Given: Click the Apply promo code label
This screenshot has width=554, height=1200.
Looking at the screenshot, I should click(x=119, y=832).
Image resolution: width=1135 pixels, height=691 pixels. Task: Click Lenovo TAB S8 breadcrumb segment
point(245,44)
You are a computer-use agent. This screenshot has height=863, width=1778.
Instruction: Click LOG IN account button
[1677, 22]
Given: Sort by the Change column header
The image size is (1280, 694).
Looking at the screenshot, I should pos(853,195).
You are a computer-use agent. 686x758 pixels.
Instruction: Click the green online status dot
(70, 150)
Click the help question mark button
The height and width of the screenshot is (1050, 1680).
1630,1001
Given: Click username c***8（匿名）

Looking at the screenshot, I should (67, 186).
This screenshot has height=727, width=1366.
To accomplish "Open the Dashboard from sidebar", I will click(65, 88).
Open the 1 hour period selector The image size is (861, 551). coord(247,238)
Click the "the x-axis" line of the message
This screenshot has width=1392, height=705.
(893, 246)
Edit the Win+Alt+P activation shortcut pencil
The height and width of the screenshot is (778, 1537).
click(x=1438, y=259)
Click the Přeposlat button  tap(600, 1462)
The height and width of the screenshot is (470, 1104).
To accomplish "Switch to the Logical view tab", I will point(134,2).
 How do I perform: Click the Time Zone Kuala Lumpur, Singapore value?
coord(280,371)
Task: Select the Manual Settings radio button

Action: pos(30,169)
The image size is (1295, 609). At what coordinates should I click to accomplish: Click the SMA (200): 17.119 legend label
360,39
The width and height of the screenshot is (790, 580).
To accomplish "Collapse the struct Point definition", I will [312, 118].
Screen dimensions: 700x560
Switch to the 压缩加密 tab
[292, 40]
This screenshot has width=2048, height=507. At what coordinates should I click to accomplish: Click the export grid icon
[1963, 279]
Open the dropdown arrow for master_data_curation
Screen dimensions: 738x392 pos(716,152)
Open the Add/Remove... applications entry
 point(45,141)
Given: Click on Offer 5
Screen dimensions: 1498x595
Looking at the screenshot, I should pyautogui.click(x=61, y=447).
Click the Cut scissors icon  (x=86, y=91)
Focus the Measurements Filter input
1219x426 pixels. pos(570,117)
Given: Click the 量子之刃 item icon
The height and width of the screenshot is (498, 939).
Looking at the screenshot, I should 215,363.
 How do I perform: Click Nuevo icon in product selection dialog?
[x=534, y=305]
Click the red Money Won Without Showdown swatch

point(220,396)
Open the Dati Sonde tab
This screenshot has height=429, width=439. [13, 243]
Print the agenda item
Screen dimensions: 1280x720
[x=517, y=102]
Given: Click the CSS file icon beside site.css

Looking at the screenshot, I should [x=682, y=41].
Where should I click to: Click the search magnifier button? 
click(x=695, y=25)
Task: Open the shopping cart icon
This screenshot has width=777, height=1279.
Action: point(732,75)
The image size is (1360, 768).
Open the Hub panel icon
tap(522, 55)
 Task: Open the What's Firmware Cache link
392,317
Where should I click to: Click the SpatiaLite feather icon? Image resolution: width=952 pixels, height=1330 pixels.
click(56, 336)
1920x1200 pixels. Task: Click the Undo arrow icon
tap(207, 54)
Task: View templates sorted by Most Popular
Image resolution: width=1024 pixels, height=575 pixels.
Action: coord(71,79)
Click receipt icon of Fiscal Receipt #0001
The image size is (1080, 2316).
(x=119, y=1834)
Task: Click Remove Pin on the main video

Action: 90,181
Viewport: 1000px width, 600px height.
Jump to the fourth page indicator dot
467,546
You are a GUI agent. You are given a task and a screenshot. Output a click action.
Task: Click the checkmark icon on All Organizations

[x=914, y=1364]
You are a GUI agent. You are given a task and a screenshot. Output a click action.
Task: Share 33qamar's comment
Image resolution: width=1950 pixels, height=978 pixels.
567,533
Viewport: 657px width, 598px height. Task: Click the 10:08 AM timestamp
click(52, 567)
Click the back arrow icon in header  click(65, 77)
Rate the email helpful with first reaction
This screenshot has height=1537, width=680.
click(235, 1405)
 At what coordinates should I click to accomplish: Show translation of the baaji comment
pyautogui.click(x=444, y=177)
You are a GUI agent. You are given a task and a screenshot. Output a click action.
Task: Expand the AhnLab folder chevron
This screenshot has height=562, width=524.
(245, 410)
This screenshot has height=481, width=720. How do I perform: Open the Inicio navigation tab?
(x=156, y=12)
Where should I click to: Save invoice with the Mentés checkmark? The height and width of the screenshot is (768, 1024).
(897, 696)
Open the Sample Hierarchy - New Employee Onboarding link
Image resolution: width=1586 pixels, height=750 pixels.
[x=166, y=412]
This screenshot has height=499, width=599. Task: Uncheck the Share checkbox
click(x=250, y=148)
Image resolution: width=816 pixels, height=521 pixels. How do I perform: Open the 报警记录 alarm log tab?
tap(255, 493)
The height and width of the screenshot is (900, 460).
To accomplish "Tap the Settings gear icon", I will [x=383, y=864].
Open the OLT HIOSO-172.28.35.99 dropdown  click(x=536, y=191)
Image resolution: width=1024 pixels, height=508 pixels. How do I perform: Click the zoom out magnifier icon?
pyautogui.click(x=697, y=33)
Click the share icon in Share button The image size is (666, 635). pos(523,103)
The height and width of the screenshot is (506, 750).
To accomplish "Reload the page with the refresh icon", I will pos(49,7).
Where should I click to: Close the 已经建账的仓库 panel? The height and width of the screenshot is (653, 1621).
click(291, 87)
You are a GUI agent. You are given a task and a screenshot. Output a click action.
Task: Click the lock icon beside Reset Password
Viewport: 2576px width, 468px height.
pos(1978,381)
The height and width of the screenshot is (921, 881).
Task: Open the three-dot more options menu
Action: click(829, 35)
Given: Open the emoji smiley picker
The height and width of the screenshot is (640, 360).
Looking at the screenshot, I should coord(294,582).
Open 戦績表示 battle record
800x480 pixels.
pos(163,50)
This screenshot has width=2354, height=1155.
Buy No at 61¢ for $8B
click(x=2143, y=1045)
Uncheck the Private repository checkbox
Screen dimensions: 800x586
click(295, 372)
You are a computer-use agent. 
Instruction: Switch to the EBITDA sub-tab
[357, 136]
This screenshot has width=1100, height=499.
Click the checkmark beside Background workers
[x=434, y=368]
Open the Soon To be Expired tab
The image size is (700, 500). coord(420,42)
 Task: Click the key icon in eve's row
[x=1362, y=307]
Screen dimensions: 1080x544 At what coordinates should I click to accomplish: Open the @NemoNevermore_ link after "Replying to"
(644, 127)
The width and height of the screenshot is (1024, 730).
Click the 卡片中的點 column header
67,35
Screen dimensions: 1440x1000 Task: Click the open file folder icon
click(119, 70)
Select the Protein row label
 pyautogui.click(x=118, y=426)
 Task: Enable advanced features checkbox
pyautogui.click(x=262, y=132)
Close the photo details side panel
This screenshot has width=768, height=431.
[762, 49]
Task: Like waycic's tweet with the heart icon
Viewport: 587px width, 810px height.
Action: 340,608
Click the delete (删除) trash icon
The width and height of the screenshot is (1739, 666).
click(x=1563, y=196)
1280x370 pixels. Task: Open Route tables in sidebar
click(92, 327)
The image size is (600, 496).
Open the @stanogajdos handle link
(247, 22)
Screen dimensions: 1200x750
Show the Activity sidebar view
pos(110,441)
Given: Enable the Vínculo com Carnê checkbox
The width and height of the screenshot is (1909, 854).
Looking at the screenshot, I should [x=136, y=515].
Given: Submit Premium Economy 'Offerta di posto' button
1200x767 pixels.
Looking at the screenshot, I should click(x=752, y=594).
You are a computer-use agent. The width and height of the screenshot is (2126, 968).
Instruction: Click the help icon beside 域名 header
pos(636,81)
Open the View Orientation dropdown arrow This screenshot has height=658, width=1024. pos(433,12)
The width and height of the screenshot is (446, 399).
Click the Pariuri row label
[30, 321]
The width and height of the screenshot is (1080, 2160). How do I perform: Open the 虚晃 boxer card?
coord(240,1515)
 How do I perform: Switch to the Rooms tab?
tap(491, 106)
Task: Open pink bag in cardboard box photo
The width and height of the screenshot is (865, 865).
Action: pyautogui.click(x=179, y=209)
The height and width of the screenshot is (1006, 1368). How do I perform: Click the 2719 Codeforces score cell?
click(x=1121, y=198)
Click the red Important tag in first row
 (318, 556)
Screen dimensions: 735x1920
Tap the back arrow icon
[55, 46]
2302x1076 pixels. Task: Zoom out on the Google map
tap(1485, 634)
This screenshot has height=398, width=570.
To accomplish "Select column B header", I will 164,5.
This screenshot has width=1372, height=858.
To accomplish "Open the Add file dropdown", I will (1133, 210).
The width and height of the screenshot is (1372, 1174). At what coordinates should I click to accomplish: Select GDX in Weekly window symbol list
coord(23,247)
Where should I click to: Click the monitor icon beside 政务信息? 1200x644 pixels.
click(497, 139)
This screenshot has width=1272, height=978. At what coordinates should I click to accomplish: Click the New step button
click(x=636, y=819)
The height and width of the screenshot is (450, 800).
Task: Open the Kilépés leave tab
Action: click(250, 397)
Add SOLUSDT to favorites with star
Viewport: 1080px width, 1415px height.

################

> [Task goal]:
Could you work out how many lines above contain the string "computer"? Only the number should be given.

> [Completed exercise]:
4